EXERCISE TEXT —
Anthropology of Science and Technology
Though most often studied as independent bodies of knowledge, science and technology pervade everyday life, politics, and knowledge production. Increasingly, participation in political and public life demands fluency with languages of technoscience; such fluency affects peoples’ ability to be “successful” patients, consumers, and community members.
Scholars in Stanford’s anthropology department engage the implications of technoscience and contribute analytic methods to better understanding the larger question of how scientific knowledge and the practices of technoscientific experts intersect processes of social life, governance, and human suffering. Angela Garcia works on scientific imaginaries of drug addiction and the way these shape therapeutic and juridical responses as well as the subjective experiences of drug users themselves. Lochlann Jain has written on the politics and history of product design in the context of personal injury law, and is currently completing a book on cancer. Tanya Luhrmann has studied the practice of psychiatry in the United States. Matthew Kohrman has investigated science and technopolitics in the domains of disability and tobacco. James Ferguson has a long-standing interest in the critical study of social-scientific ideas of “development”, and has more recently been engaged in a study of the “policy science” of poverty and social assistance in contemporary southern Africa. Duana Fullwiley has conducted ethnographic fieldwork on genetics in laboratories and hospitals in France, Senegal, and the United States. Her work in Dakar shows how French colonial ideas of Senegalese population specificity, geopolitics of contemporary African nation states, and economic restructuring of the state health sector influenced early population genetic findings that cast Senegalese sickle cell anemia as "mild." In the U.S. Fullwiley has worked in multiple labs where researchers hope to determine the genetics of racialized continental ancestry for identity quests, disease diagnostics, and pharmaceutical development for niche target populations that are largely comprised of American minorities.

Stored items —
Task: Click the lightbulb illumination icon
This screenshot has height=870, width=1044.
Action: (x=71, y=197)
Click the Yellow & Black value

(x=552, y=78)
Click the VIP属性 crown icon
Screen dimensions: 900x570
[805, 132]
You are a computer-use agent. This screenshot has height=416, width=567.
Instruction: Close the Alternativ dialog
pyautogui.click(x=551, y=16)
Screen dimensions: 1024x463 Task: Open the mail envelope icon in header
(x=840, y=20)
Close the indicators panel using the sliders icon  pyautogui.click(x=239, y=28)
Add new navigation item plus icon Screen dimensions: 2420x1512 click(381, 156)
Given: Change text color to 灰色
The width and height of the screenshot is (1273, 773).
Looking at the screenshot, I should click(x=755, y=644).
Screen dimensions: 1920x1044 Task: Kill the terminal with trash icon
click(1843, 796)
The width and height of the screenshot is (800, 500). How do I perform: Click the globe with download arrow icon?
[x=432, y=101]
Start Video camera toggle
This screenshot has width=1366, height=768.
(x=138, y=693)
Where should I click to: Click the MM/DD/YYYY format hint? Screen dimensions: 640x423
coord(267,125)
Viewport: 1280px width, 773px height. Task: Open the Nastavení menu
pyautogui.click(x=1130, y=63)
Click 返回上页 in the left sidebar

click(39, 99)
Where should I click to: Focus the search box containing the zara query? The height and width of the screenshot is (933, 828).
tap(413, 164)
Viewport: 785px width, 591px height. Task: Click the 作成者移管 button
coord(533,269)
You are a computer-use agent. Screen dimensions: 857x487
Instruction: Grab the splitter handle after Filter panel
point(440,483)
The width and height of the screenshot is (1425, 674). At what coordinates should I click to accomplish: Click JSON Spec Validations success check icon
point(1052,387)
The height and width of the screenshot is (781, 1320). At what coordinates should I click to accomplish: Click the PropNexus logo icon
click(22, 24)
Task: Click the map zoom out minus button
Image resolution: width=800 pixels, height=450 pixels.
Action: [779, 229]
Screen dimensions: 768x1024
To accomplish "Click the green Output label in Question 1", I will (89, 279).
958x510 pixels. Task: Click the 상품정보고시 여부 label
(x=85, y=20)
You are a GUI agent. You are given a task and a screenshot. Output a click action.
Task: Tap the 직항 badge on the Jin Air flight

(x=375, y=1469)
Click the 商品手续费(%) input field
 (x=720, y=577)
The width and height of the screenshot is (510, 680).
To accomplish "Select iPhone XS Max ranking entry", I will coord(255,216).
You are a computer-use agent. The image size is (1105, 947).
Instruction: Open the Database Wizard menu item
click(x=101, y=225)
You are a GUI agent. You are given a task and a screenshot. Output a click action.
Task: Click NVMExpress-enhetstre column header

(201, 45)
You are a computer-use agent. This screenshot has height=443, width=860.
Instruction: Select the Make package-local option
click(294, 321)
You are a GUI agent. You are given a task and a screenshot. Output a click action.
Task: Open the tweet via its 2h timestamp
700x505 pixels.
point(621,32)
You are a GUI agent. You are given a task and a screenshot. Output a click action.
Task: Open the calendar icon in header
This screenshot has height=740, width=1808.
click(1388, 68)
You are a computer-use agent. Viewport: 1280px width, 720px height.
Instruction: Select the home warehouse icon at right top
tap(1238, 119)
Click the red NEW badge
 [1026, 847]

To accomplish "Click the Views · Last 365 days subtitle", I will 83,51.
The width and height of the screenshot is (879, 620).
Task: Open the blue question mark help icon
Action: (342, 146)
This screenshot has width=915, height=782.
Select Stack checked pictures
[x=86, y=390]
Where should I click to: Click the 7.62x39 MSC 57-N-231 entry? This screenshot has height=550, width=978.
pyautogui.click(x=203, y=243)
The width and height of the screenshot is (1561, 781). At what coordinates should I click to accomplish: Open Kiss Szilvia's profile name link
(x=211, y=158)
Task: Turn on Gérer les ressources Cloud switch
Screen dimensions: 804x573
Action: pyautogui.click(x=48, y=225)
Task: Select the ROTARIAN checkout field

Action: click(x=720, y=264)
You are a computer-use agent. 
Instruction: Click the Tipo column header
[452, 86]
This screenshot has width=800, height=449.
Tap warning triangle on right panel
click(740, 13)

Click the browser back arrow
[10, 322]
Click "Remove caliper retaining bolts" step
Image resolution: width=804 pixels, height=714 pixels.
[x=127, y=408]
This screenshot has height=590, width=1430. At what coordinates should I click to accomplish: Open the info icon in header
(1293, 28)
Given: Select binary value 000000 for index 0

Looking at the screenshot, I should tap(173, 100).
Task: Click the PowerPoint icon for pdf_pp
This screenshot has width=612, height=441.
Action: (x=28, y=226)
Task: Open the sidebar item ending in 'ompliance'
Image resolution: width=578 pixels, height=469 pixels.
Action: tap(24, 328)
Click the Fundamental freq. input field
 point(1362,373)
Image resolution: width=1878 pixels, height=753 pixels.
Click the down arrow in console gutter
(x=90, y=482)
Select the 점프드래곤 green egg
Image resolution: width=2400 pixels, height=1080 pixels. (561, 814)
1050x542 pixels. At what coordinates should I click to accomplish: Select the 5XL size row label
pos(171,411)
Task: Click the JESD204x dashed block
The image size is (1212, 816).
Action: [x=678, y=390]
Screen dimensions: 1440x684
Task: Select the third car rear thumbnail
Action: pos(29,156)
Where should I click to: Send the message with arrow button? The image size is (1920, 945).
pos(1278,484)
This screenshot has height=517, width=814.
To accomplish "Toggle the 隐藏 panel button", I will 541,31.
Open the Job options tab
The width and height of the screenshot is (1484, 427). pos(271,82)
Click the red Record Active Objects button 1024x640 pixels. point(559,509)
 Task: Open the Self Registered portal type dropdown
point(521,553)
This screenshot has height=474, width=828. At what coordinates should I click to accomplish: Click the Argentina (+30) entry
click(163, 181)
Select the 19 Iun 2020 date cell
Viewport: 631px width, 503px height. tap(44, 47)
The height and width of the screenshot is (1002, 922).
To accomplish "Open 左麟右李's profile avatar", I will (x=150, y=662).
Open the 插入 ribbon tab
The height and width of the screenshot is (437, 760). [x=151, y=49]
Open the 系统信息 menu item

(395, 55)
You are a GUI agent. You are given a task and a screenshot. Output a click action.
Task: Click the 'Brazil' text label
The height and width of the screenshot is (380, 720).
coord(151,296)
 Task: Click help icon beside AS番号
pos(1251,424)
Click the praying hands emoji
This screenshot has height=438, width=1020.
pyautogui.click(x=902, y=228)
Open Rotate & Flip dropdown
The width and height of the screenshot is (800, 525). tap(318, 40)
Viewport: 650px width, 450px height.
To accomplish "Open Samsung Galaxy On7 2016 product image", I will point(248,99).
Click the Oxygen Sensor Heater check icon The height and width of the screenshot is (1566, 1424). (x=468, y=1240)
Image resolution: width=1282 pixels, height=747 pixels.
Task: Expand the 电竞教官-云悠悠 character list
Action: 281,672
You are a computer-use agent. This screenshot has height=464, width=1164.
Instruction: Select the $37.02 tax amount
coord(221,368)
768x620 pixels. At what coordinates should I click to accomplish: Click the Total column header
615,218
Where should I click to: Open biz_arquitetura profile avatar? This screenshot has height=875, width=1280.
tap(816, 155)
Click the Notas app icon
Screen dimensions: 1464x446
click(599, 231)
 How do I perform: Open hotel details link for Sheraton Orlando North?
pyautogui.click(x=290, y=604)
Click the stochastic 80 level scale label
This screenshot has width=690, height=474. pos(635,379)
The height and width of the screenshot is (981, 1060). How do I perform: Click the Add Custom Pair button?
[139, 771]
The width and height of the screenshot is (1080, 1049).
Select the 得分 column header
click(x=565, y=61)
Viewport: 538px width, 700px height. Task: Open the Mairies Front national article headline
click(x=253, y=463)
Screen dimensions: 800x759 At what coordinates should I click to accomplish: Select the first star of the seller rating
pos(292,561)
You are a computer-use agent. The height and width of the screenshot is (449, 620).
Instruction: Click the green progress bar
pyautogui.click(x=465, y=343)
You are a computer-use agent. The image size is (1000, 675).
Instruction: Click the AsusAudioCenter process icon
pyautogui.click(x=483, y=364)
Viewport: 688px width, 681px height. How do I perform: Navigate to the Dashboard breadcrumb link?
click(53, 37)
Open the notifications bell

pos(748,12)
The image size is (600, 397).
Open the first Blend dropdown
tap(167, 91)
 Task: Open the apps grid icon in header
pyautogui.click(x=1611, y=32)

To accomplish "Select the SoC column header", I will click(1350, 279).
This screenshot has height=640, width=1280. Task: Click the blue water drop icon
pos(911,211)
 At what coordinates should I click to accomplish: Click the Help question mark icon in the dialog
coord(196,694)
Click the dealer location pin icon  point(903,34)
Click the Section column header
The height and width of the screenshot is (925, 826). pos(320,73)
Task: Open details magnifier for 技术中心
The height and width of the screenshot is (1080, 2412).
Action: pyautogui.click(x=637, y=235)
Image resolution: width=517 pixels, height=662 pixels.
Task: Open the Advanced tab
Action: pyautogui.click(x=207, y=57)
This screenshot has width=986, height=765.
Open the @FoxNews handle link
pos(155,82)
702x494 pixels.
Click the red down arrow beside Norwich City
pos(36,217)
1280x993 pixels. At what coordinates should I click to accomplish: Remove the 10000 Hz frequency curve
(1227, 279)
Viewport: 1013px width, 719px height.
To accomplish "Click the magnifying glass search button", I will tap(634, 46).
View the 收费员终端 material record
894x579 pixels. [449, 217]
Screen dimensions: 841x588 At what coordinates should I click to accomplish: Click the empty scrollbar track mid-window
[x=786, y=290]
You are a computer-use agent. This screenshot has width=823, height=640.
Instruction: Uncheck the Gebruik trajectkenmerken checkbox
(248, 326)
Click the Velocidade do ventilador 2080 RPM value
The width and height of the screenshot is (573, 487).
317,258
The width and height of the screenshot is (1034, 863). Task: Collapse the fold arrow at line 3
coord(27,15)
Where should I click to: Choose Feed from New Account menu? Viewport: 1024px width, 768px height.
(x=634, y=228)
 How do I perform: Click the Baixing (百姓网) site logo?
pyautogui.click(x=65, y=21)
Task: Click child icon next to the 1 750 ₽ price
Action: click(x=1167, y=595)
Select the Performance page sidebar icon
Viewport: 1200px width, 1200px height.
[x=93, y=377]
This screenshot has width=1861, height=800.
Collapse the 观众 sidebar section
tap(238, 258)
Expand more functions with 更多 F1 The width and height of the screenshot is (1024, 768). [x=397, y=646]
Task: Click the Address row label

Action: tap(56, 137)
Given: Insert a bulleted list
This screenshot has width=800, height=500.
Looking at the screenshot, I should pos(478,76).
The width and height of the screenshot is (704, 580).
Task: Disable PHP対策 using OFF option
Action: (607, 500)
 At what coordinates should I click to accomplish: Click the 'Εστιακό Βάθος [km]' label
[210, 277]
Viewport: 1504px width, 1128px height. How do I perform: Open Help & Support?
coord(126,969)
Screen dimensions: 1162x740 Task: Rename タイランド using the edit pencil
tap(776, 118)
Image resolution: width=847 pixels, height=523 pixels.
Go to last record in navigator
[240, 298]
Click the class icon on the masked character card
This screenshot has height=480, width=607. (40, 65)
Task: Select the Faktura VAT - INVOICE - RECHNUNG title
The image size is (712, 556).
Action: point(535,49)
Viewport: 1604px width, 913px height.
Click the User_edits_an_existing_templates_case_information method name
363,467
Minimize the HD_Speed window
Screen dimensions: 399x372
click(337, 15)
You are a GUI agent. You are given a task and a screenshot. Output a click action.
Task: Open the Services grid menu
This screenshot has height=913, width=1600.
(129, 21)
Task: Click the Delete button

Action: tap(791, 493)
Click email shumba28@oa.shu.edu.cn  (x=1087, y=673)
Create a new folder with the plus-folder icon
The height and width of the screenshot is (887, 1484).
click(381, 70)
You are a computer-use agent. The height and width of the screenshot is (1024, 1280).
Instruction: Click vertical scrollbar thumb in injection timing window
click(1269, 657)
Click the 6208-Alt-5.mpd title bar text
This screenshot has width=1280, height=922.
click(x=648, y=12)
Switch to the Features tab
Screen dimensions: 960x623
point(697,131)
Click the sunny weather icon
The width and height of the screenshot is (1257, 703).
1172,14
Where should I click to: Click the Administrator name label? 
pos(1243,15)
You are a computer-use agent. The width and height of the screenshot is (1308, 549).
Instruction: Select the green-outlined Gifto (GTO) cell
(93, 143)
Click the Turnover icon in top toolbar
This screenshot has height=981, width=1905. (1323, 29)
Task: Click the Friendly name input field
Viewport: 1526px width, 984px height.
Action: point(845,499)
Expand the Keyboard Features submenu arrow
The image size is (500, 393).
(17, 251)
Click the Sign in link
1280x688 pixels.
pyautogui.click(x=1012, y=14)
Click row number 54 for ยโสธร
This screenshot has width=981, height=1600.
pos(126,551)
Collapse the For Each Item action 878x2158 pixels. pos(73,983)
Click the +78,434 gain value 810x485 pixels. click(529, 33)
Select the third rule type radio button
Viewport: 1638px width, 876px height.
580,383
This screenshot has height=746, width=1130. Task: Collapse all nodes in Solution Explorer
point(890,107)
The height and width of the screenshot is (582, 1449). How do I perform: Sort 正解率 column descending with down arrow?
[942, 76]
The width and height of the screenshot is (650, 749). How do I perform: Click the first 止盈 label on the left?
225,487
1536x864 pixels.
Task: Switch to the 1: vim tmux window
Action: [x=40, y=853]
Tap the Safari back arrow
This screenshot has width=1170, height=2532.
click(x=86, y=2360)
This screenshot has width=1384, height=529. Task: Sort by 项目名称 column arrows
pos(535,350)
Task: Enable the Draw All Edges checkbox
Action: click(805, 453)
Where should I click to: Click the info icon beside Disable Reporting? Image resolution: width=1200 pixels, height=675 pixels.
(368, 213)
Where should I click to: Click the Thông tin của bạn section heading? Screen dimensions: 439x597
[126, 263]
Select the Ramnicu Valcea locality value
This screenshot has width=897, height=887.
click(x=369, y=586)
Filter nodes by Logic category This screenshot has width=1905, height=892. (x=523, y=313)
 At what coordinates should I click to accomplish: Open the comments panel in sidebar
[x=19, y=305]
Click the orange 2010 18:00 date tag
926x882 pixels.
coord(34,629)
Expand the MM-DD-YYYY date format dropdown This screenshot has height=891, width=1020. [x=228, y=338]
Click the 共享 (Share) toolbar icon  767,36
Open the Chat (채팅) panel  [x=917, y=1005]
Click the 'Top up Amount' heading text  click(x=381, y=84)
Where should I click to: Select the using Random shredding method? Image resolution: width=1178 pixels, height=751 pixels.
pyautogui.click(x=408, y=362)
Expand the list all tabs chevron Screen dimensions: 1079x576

ACTIVITY LIST —
(1) Write out the anthropology of science and technology text between "Anthropology of Science" and "and community members.", inclusive.
(2) For each statement, decide whether it agrees with the anthropology of science and technology text, answering yes or no and quoting the words of the text that settle it: (a) Tanya Luhrmann has studied the practice of psychiatry in the United States. (b) Duana Fullwiley's ethnographic fieldwork on genetics took place only in France. (c) Lochlann Jain has already finished a book on cancer.
(3) According to the anthropology of science and technology text, in which domains has Matthew Kohrman investigated science and technopolitics?

SOLUTIONS TO THE TASKS —
(1)
Anthropology of Science and Technology
Though most often studied as independent bodies of knowledge, science and technology pervade everyday life, politics, and knowledge production. Increasingly, participation in political and public life demands fluency with languages of technoscience; such fluency affects peoples’ ability to be “successful” patients, consumers, and community members.

(2)
(a) Yes: "Tanya Luhrmann has studied the practice of psychiatry in the United States."
(b) No: "Duana Fullwiley has conducted ethnographic fieldwork on genetics in laboratories and hospitals in France, Senegal, and the United States."
(c) No: "is currently completing a book on cancer."

(3) Disability and tobacco.